Ma su cosa vogliamo essere valutati positivamente? In linea di massima le persone ricercano valutazioni generali e stabili relative al possesso di alcune caratteristiche o all’appartenenza a categorie di soggetti dotate di tali tratti. Per esempio preferiamo essere giudicati intelligenti “in generale” piuttosto che “bravi solutori di cruciverba”.
Di cosa ci si vergogna? Di qualsiasi cosa, evento, azione, che consenta (anche tramite una lunga serie di collegamenti ed inferenze) agli altri e a noi stessi di giungere a valutazioni negative su di sé.
Un elemento fondamentale, la cui assenza pregiudica il manifestarsi della vergogna, è la condivisione dei criteri di valutazione. Poniamo l’esempio che per essere considerati intelligenti si debba conoscere bene la geografia. Se io condivido questo criterio, e presumo che anche altri lo condividano, allora mi vergognerò nel caso in cui non saprò rispondere ad una domanda di geografia (sia verso me stesso che verso gli altri). Se invece non ritengo valido questo criterio e non penso che gli altri giudichino le persone intelligenti per questo, non proverò alcuna vergogna nel ignorare la risposta. Nel caso in cui io non condivida questo concetto, ma so che altri la pensano in questo modo, mi potrei vergognare di fronte agli altri, ma non verso me stesso.

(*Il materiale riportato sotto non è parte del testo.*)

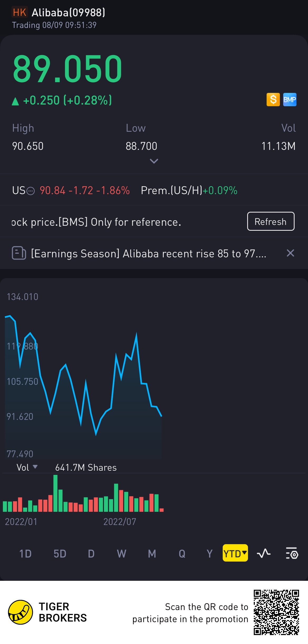Open the Vol indicator dropdown
The width and height of the screenshot is (308, 644).
27,467
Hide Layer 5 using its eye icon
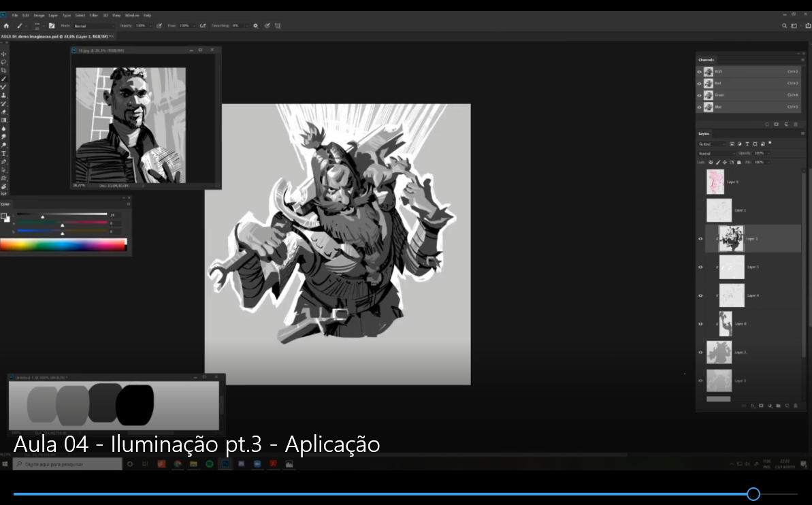The height and width of the screenshot is (505, 812). click(x=700, y=267)
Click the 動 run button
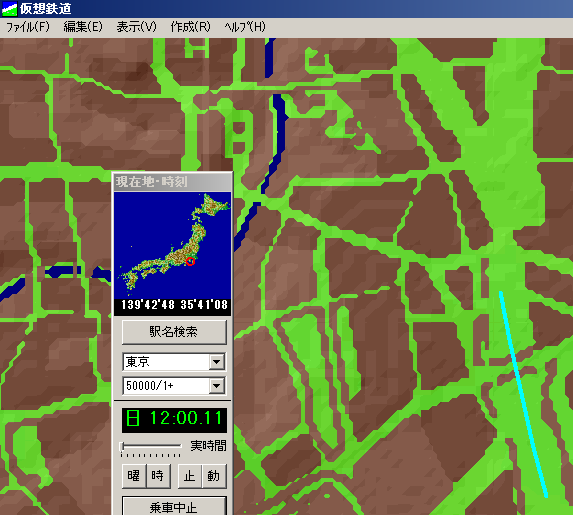 point(214,476)
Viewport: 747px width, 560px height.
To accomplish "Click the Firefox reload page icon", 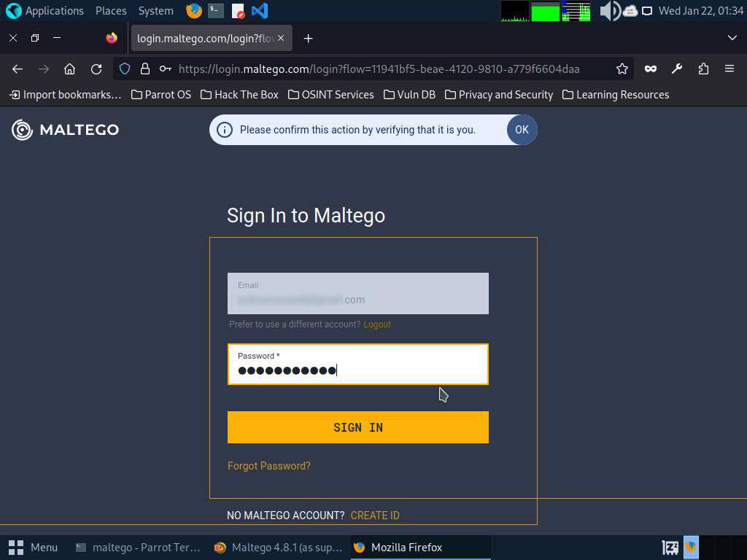I will 96,69.
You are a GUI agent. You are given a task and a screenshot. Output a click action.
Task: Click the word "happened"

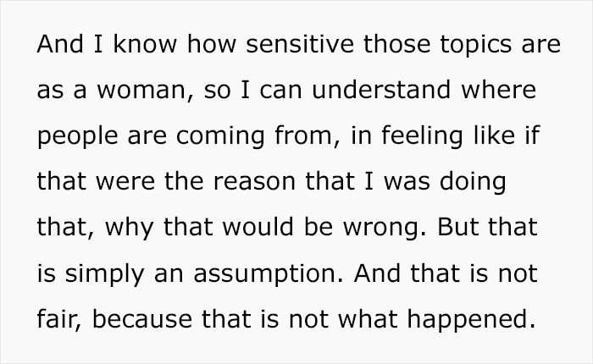click(468, 320)
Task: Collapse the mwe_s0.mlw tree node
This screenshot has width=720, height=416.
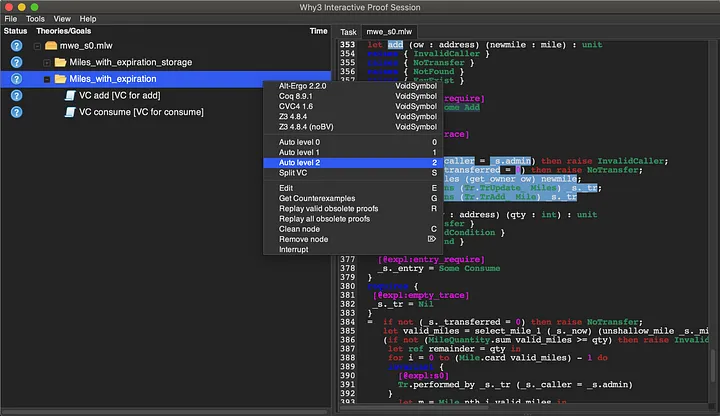Action: (36, 46)
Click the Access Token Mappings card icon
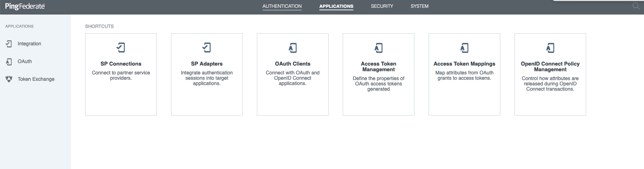644x169 pixels. coord(464,47)
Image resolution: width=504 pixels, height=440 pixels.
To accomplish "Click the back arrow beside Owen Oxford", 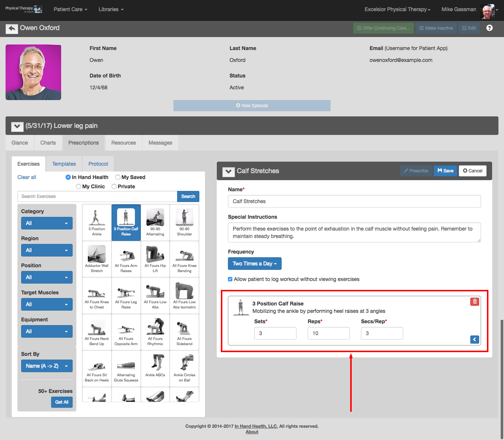I will coord(12,29).
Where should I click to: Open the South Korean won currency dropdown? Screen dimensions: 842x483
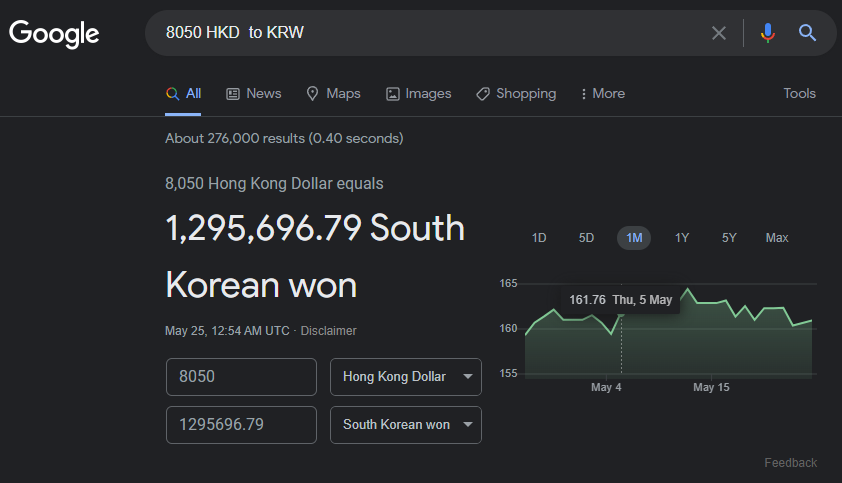(406, 424)
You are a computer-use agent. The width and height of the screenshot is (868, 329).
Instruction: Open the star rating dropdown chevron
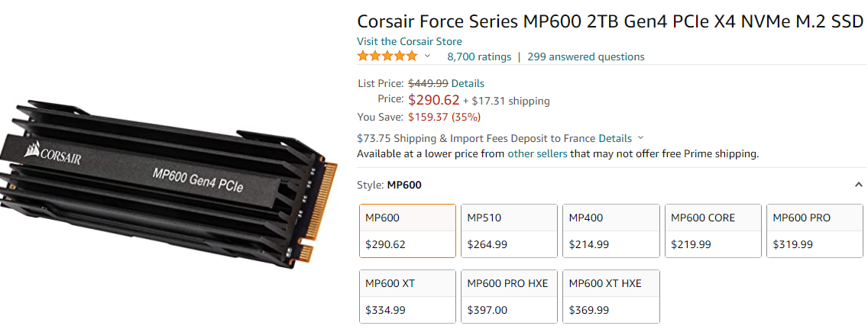427,56
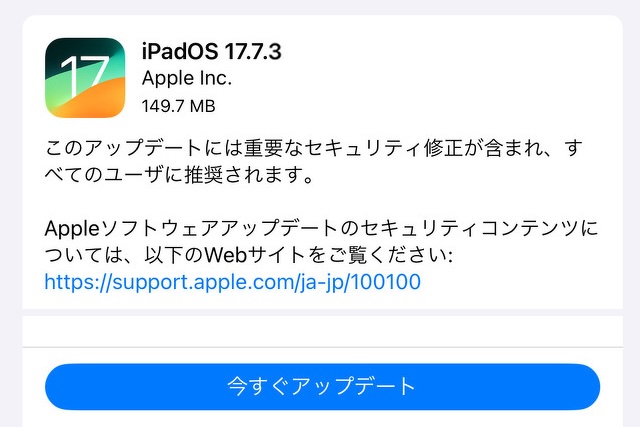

Ma ci sono altri casi particolari in cui la vergogna non viene sperimentata. Ciò avviene se manca l’obiettivo primario di dover stimolare valutazioni positive. I bambini molto piccoli non sembrano avere questo scopo. Così come potremmo non averlo in determinate condizioni: quando non ricerchiamo la stima di qualcuno perché costui non è per noi importante, degno di altrettanta stima o ci è semplicemente indifferente. La vergogna viene scarsamente provata tra partner o familiari, dove la stima e il sentimento d’affetto vanno oltre il possesso di determinati requisiti o il dover dimostrare continuamente una specifica dote o caratteristica.

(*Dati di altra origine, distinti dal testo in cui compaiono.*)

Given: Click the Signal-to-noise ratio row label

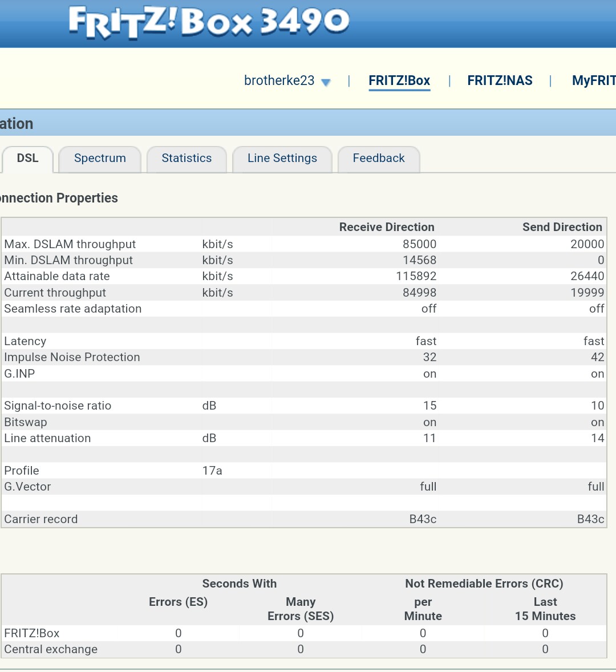Looking at the screenshot, I should (x=58, y=406).
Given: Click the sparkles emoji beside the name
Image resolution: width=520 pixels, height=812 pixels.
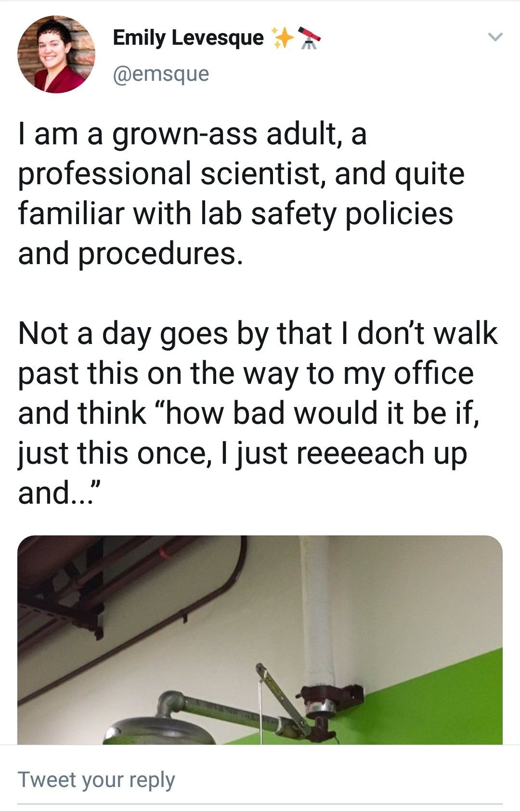Looking at the screenshot, I should click(x=283, y=38).
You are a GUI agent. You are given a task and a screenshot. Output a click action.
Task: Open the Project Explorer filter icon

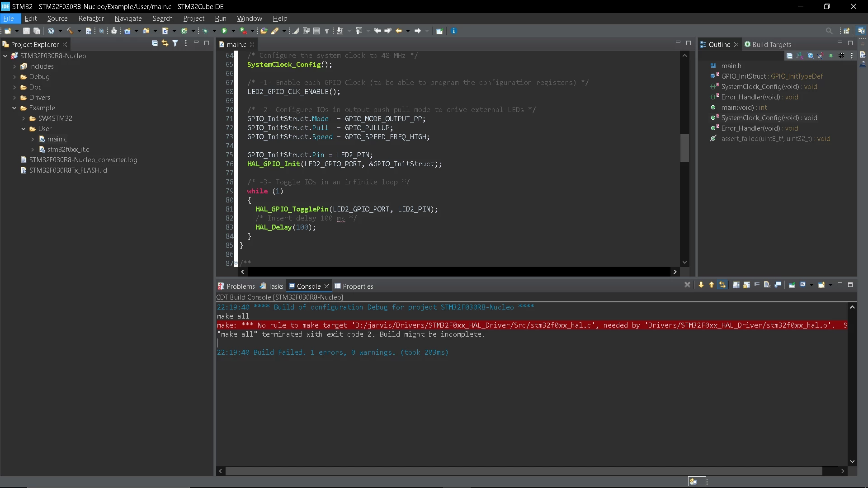175,43
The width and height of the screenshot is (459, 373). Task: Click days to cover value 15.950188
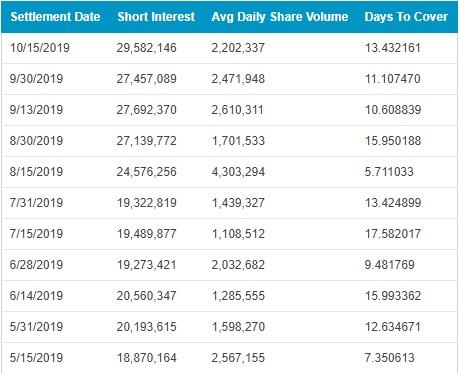click(x=393, y=141)
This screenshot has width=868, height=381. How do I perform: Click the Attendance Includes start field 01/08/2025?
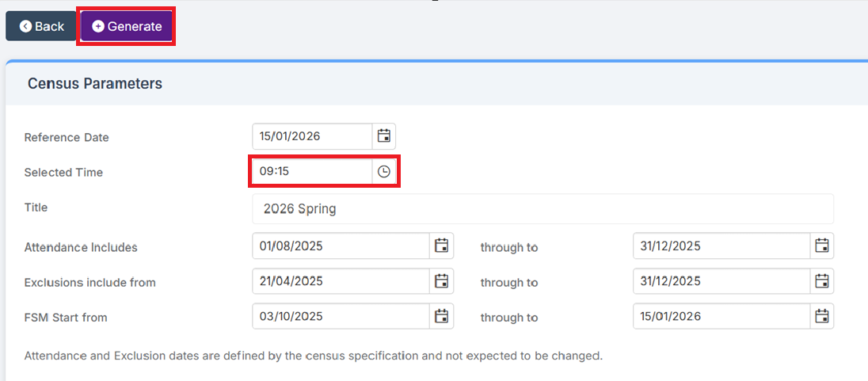click(x=341, y=246)
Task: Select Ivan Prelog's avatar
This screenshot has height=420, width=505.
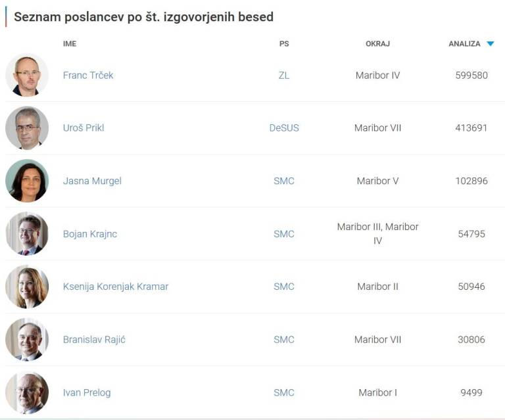Action: point(27,392)
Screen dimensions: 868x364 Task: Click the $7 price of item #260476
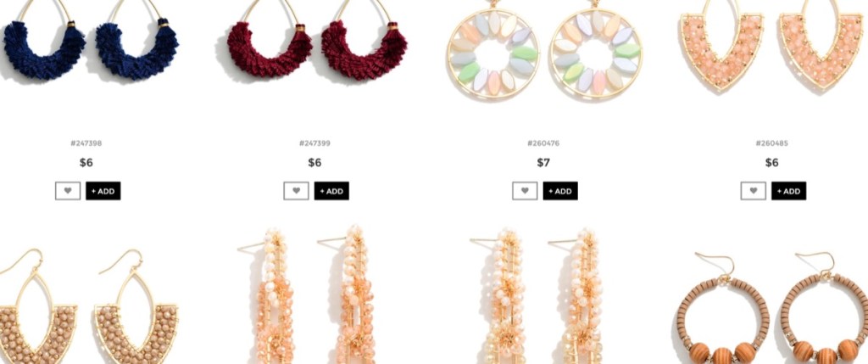(543, 162)
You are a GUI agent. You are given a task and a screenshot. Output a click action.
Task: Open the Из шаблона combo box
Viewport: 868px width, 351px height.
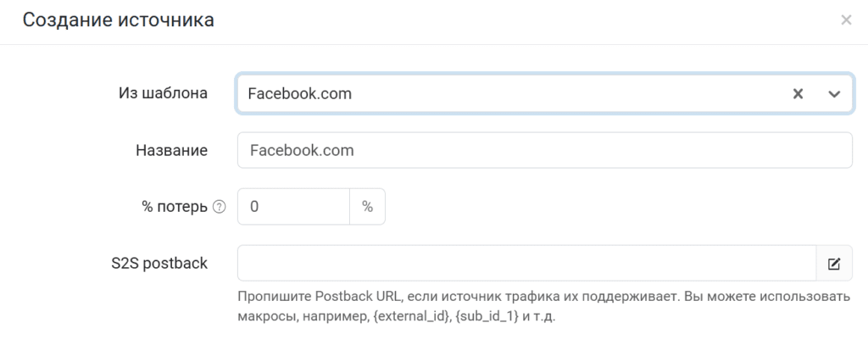pyautogui.click(x=545, y=93)
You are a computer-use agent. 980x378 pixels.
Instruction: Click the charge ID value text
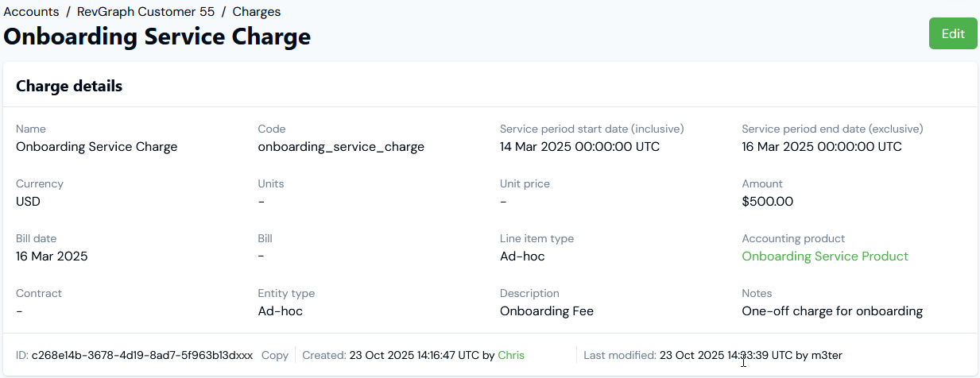tap(142, 355)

Per contro, ci sono casi in cui ci viene “imposto” di mostrare e provare vergogna, nelle situazioni in cui si è commessa una violazione di un valore (ci viene così detto: “Vergognati!”, “Ma non ti vergogni?”).

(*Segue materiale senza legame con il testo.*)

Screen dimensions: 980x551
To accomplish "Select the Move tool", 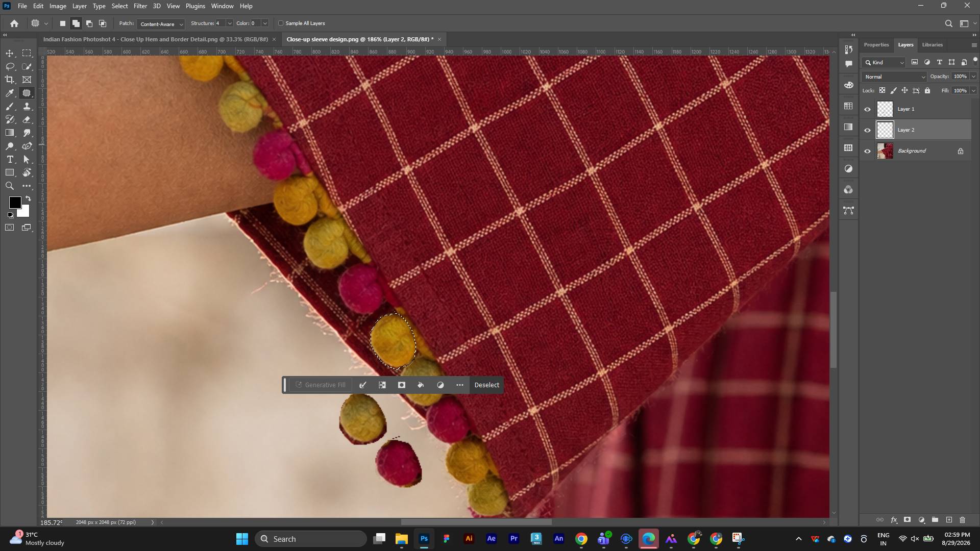I will pos(10,54).
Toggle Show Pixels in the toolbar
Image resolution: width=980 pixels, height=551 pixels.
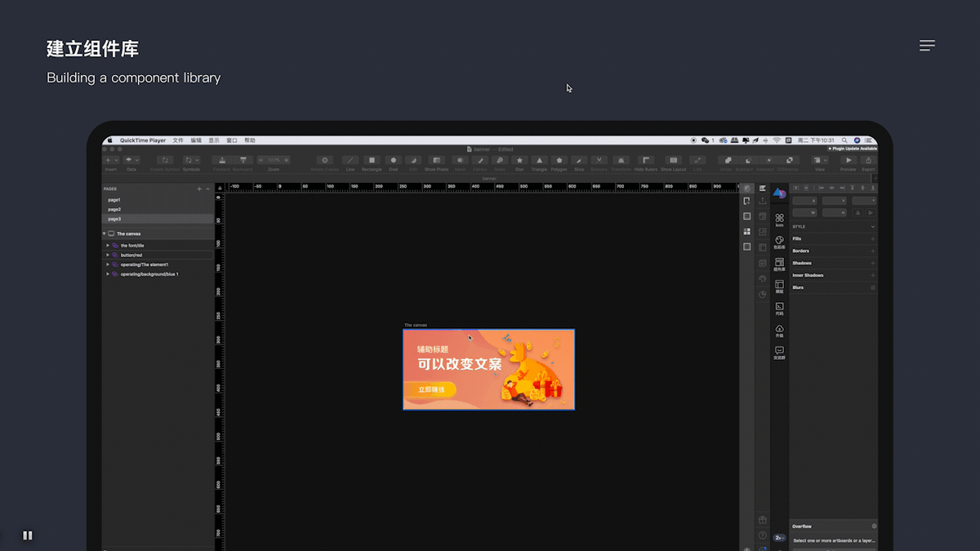click(437, 161)
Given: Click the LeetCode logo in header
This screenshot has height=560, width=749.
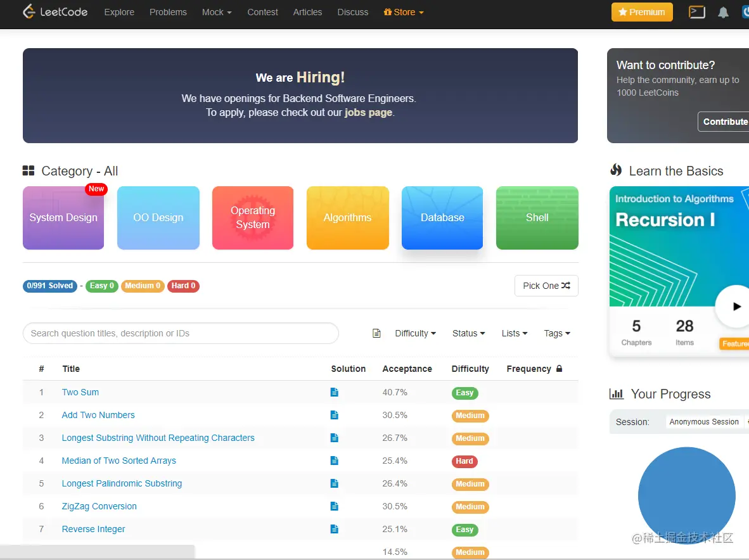Looking at the screenshot, I should [55, 11].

La vergogna può scatenare a sua volta ulteriori emozioni. Da un lato può associarsi a sentimenti di rivalsa, di rabbia verso coloro che hanno espresso giudizio negativo e/o rabbia verso se stessi per aver suscitato impressioni sfavorevoli (rabbia che può ulteriormente alimentare la vergogna per aver perso l’autocontrollo ed essersi infervorati). Dall’altro può sfociare in sentimenti depressivi, derivanti dall’aver disatteso le aspettative altrui, dal giudicarsi inadeguati e dal subire eventuali traumi a causa dell’umiliazione.